2.2.5 DLK（双亮氨酸拉链激酶）：在成熟的神经元中DLK 存在于突触中，并与多种已知的突触后密度蛋白（包括支架蛋白PSD-95）相互作用。DLK 基因敲除减弱了JNK/c-Jun应激反应途径的活化，降低了红藻氨酸诱导的神经退行性病变的水平［30］。最近人们发现了一种有效的DLK选择性抑制剂GNE-3511，其在神经退行性病变和神经毒性的体内模型中具有神经保护作用［31-32］。

3 靶向NDC（死亡信号复合物）下游的死亡信号蛋白

NMDAR 介导的兴奋性神经元死亡的新靶点不仅局限于NDC，还包括NDC 下游的死亡信号蛋白。（1）钙蛋白酶（Calpains）：钙依赖性半胱氨酸蛋白酶Calpain 参与NMDAR 介导的兴奋毒性，激活Calpain可以诱导细胞死亡，且Calpain 还介导Kidins220/ARMS 下调［33］、纹状体富集蛋白酪氨酸磷酸酶（STEP）［34］以及代谢型谷氨酸受体1（mGluR1）［35］的裂解。阻断这些下游死亡信号蛋白可提供更宽的治疗时间窗，即使在卒中后6 h 给予治疗，Calpain 抑制剂SNJ-1945 在小鼠脑缺血中也显示出神经保护作用［36］，并且Tat-K（干扰Calpain 介导的Kidins220的裂解［37］）、Tat STEP（干扰calpain 介导STEP［34］的裂解）和TatmGluR1（干扰Calpain 介导的mGluR1 的裂解［35］）也能够防止体外和体内兴奋性毒性导致的神经元死亡。（2）促分裂原激活蛋白激酶（MAPKs）：MAPKs 蛋白家族中p38 和c-Jun 氨基末端激酶（JNK）在兴奋毒性期间被激活［38］，介导神经元凋亡。
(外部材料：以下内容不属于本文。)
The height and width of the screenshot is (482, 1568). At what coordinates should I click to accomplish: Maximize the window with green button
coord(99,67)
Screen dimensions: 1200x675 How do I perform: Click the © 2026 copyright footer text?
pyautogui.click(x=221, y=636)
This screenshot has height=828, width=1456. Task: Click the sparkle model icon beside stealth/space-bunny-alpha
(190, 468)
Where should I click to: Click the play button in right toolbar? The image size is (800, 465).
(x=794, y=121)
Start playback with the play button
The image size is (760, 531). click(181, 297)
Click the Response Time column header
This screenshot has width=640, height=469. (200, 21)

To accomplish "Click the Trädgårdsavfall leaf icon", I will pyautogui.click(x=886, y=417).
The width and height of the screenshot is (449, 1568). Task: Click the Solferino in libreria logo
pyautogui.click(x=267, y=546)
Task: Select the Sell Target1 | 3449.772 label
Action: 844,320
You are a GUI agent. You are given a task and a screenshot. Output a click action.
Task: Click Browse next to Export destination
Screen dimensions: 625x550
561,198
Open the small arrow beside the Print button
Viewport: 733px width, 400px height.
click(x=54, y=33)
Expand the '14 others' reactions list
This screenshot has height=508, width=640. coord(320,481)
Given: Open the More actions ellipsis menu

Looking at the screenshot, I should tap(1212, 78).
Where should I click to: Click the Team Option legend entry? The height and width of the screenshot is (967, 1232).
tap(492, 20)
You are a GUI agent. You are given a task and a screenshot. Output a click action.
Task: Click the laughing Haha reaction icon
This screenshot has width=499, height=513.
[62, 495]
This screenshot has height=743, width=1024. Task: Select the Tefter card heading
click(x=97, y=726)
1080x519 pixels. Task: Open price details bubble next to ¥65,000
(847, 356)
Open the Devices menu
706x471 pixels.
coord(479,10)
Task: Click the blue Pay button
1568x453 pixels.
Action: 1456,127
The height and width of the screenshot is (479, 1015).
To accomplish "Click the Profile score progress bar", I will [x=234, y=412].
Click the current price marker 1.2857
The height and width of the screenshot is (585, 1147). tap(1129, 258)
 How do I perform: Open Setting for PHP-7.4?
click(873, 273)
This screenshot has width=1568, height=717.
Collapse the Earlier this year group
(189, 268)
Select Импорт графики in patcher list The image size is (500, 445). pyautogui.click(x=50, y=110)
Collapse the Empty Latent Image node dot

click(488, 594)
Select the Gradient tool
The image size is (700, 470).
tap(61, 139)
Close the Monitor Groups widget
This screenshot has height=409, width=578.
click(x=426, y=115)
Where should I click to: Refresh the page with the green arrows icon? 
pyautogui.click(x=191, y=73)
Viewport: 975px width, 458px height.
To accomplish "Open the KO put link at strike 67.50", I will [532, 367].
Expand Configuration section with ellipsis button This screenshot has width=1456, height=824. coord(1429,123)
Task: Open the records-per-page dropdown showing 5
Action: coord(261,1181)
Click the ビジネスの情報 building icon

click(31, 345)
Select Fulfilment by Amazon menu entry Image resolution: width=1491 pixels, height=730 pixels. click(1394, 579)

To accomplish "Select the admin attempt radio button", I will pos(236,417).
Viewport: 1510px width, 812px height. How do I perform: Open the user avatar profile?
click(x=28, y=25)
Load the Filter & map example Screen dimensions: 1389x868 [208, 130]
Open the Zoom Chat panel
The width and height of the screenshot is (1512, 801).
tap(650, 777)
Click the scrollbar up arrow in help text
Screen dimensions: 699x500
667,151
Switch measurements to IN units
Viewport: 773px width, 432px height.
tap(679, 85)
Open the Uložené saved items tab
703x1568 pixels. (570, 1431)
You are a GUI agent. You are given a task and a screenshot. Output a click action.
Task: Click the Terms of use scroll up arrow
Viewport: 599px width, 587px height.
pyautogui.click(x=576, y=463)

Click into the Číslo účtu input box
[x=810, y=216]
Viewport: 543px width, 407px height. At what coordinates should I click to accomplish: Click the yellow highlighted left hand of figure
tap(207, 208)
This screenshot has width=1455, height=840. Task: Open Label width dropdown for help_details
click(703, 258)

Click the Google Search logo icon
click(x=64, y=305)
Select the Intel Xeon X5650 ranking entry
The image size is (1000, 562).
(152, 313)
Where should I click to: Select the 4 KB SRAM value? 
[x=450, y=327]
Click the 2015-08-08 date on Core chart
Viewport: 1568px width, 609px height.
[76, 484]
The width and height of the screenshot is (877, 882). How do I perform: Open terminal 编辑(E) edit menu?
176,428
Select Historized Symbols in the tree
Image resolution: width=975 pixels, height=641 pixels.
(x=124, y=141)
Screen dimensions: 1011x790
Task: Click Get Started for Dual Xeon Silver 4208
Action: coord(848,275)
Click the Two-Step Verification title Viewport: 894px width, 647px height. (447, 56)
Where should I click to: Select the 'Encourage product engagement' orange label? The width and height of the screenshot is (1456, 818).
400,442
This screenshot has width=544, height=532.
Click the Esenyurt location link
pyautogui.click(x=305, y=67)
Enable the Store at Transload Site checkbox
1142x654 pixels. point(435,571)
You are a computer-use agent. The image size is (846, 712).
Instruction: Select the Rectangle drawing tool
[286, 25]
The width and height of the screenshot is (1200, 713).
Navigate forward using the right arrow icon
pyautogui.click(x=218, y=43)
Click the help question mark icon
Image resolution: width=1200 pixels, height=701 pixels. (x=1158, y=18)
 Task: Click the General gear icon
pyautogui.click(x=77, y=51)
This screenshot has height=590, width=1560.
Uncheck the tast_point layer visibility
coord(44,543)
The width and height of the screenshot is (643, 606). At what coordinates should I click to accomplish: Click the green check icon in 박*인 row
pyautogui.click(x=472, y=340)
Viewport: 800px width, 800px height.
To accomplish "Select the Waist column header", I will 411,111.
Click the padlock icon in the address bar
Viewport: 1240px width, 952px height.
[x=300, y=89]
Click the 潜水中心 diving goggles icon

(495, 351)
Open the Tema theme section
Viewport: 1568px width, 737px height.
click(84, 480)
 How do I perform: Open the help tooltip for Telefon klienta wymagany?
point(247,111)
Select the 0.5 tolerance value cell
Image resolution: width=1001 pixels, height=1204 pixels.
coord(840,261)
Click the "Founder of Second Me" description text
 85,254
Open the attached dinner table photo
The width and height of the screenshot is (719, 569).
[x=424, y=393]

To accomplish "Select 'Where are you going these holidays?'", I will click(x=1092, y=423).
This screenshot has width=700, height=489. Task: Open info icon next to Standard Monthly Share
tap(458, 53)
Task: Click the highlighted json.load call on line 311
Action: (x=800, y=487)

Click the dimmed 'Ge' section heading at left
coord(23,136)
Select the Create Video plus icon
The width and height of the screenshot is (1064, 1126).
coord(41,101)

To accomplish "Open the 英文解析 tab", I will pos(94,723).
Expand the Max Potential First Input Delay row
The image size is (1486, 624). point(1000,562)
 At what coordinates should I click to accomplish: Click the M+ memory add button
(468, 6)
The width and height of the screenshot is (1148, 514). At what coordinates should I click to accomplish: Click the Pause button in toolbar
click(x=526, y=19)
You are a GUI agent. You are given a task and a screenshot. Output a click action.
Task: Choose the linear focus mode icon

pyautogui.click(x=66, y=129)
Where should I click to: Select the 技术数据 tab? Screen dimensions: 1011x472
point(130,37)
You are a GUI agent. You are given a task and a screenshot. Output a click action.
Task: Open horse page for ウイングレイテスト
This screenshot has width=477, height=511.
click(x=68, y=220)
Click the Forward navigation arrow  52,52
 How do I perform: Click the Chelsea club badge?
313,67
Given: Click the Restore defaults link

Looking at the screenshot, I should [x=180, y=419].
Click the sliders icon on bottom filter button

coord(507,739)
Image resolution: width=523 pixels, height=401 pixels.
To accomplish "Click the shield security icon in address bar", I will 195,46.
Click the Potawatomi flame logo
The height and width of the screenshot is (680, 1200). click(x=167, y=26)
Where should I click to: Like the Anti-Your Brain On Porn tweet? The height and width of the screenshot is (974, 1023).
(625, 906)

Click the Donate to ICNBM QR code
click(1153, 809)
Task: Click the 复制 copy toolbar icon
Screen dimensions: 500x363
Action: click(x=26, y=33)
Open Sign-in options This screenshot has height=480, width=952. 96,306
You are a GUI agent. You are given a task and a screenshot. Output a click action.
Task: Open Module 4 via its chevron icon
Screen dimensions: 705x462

p38 抑制剂（SB-203580 和SB-239063）和JNK抑制剂（TatJBD20）可防止体外和体内脑卒中模型中NMDAR 介导的神经元死亡［38-40］。即使在卒中发作后6 h 或12 h 给予药物治疗，也具有神经保护作用［40］。（3）甾醇调节元件结合蛋白（SREBP）：神经元中的甾醇调节元件结合蛋白-1（SREBP-1）转录因子的激活在卒中体外和体内模型中NMDAR 介导的兴奋性毒性神经元死亡中起重要作用，Insig-1 衍生干扰肽（Indip）已被开发用来阻断SREBP 的核转位，使用MCAO模型证实了其对卒中损伤的治疗潜力［41］。（4）α-氨基-3-羟基-5-甲基-4-异恶唑丙酸受体（AMPARs）的内吞作用：AMPAR 的内吞作用对N-甲基-D-天冬氨酸诱导的神经元凋亡至关重要，使用干扰肽可以特异性抑制AMPAR 内吞作用，具有神经保护作用［42］。

4 总结与展望

NMDAR在神经元存活和死亡中的双重作用，总结NMDAR 最新研究进展，更好地解释了NMDAR 拮抗剂应用在临床中失败的原因，并且对于开发基于NMDAR 的更有效的神经保护药物提供了更好的科学基础。此外，作用于NMDAR下游死亡信号蛋白质的干扰肽也被开发出来，这些干扰肽能够特异性地抑制下游死亡信号而不影响受体的其他功能信号，比传统NMDAR阻滞剂的不良反应小，且具有更宽的治疗时间窗口，为临床治疗脑卒中提供了更有效的新疗法。